Two fractures opened at the base of the South-East crater and on the north-eastern flank of the New South-East crater at about 3am local time (2am BST).
The lava flows were accompanied by a Strombolian activity from the main craters.
Have airports in Italy been closed?
Catania Airport, which closed in February following a significant eruption, remains open.
UK companies including budget airlines Ryanair and easyJet frequently fly into the terminal, in the south of the country.
The airport’s website states all routes for this morning have departed, albeit some with delays.
A Ryanair route to Rome scheduled to leave at 11:15 has been delayed for an hour, yet it is unlikely to be related to the eruption.
Has Mount Etna caused travel chaos and damage previously?
An estimated €100million in damage was been caused to the area surrounding Sicily’s Mount Etna in January, following a spate of earthquakes.
A 4.8 magnitude earthquake on Boxing Day hit an area north of Catania, damaging buildings and injuring about 30 people.
At the time, Italy’s National Institute of Geophysics and Volcanology (INGV) said as much of six million cubic metres of lava has spewed out of Mount Etna since a new fissure opened up on Christmas Eve, covering an area of just over one square kilometre.
It posted on Twitter: “Cause eruption #Etna, from 8:30 today WEDNESDAY 20 FEBRUARY TWO SECTORS of the air space of #CTAairport are closed Limitations to 4 arrivals every hour: possible delays and inconvenience even on departures. For ANY information on individual flights, contact airlines.”
The VolcanoDiscovery website warned: “Although no more lava is being erupted right now, strong gas and dense ash emissions continue from the Bocca Nuova crater as a sign that magma is close to the surface.”
Is Mount Etna dangerous for tourists to Italy?
Seismic activity in the area remains high, with this increasing during the past few days.

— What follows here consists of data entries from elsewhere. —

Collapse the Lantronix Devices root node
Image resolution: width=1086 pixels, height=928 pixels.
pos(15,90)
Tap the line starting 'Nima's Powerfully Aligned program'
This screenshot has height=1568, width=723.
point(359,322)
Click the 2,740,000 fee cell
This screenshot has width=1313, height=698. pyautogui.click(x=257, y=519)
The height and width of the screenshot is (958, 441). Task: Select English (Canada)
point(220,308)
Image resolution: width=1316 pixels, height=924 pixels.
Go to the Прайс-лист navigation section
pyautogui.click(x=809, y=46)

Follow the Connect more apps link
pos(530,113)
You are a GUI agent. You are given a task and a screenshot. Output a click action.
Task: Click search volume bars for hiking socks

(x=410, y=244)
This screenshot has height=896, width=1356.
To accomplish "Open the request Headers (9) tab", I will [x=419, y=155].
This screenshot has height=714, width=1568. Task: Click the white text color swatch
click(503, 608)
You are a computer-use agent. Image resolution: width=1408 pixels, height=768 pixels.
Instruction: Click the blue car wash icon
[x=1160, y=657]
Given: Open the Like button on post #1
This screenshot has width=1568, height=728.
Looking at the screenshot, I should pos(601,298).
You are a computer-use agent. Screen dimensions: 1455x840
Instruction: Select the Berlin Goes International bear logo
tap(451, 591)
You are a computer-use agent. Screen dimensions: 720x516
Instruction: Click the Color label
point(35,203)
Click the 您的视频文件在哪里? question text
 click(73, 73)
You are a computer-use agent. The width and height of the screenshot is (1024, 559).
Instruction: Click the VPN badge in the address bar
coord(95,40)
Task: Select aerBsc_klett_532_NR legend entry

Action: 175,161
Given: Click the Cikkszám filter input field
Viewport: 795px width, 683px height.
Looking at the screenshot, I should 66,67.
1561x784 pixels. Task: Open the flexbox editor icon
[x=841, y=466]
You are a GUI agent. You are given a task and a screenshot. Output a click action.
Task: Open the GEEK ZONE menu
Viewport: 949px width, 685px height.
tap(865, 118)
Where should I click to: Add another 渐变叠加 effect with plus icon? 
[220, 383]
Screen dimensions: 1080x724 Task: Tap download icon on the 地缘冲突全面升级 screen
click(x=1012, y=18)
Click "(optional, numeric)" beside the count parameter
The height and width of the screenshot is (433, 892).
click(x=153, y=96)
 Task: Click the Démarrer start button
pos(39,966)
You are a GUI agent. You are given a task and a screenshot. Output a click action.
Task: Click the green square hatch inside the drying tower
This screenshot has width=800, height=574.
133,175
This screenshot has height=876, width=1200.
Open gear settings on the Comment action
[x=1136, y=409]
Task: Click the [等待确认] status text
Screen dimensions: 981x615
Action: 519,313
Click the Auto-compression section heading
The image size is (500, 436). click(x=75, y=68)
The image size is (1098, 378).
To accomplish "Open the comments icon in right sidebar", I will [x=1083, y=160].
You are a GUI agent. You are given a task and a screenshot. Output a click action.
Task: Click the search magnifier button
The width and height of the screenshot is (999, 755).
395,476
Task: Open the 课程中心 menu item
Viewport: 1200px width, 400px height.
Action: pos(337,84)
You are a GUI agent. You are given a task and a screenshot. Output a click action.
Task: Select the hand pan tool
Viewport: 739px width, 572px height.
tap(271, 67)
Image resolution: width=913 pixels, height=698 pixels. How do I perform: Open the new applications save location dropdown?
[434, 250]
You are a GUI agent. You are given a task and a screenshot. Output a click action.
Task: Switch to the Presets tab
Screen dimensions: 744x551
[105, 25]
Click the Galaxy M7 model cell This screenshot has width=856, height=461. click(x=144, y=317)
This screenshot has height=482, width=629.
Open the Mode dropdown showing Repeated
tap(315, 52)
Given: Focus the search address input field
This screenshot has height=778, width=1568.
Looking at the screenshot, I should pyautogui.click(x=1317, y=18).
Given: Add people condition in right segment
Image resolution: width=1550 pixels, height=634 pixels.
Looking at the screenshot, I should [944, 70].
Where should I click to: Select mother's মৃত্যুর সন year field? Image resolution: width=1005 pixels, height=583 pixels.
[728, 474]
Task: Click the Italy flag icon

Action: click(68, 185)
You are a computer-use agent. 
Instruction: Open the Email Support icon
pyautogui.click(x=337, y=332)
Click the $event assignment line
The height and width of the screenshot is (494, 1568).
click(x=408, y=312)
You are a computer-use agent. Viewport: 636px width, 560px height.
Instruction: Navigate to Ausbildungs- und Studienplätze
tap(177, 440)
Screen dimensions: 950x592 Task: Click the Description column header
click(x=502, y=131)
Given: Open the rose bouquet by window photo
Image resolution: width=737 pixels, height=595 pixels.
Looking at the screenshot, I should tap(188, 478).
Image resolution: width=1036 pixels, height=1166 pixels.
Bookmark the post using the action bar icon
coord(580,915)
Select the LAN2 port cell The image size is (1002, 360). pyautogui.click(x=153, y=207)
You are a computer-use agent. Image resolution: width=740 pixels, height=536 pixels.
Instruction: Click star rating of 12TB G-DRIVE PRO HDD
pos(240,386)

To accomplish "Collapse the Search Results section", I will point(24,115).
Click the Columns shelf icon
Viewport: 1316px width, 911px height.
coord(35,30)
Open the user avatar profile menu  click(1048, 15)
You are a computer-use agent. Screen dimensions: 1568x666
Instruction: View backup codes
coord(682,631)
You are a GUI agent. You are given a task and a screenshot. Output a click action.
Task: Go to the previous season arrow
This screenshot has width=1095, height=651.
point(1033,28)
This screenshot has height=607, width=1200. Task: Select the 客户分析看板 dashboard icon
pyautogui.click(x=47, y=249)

Such bursts of lava action, as seen last night, can occur several times a year.
Despite this, Mount Etna is considered as one of the safest volcanos in the world, with communities living around the site and a host of tourist spots present.
The eruptions are thought to have caused a total of 77 deaths in its history.
Its unpredictable behaviour sees it being one of the most guarded volcanos in the world.
Tourists are able to climb up Mount Etna, yet are urged to take extra and specific precautions and walk in groups.